What we're doing here is using the Applicative instance for lists. I'm not going to get into that in full detail, but what this does is help us think that [Row] is not a list of row values, but rather a single "unknown" row value. It's a value that could be any element of the list, but we don't know which one. The technical term usually used for this is that [Row] can be thought of as a nondeterministic Row; it's a Row value that could be a number of possibilities, but we haven't been able to determine which one it actually is.
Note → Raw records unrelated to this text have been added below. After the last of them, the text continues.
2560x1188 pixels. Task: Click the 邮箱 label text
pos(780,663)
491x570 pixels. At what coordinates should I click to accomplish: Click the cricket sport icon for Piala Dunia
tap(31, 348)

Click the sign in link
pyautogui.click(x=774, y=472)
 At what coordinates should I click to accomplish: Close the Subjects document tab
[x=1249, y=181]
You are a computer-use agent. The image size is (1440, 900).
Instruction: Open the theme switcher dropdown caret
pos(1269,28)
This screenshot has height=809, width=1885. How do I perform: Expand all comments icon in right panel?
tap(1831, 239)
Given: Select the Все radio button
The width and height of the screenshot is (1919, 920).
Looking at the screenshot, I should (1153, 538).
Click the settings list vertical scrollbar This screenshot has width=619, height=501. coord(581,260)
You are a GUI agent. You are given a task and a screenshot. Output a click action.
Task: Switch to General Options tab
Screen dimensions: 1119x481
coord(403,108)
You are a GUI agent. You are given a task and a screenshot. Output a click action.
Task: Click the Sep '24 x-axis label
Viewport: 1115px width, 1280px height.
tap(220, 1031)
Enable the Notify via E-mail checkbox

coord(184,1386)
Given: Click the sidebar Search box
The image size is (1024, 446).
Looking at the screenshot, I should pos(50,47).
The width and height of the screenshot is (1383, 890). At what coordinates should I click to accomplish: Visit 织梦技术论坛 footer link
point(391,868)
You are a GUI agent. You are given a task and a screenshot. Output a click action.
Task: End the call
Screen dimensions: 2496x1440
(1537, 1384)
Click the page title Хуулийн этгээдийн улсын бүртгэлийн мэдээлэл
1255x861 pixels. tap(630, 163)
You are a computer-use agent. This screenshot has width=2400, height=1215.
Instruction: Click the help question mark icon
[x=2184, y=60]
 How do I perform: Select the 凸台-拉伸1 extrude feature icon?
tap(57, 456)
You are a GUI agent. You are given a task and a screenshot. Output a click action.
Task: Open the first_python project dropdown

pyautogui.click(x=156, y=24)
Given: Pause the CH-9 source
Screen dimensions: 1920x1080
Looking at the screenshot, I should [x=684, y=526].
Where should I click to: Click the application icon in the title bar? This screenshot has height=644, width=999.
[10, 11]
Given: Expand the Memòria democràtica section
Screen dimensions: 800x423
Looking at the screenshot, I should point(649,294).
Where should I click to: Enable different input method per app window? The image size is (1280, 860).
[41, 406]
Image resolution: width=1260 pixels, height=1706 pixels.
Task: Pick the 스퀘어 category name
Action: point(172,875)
So what we're doing is applying the function (,) (which just takes two arguments to build a pair), to two nondeterminsitic values, to get a nondeterminsitic pair (this is where we need the "special" version of function application with <$> and <*>; if we apply (,) normally with (,) enumAll enumAll or build the pair directly with (enumAll, enumAll) then all we get is a normal pair of nondeterminsitic values, instead of a nondeterministic pair of normal values - ([a], [b]) vs [(a, b)]) . And if I take a pair from all possibilities of one bounded enum and all possibilities of another bounded enum, then I should get all possibilities of pair! Which is exactly what happens.
The type signature positions :: [Pos] is actually necessary here. That's what tells Haskell we're building a list of (Row, Column) pairs rather than any other kind of pair of enums, which is how it knows that the first enumAll was enumerating all rows and the second wsa enumerating all columns. The most general type (,) <$> enumAll <*> enumAll is actually (Enum a, Bounded a, Enum b, Bounded b) => [(a, b)], which will work just fine but is a pain to work with interactively in ghci because you'll keep getting ambiguous type variables whenever you try to print things.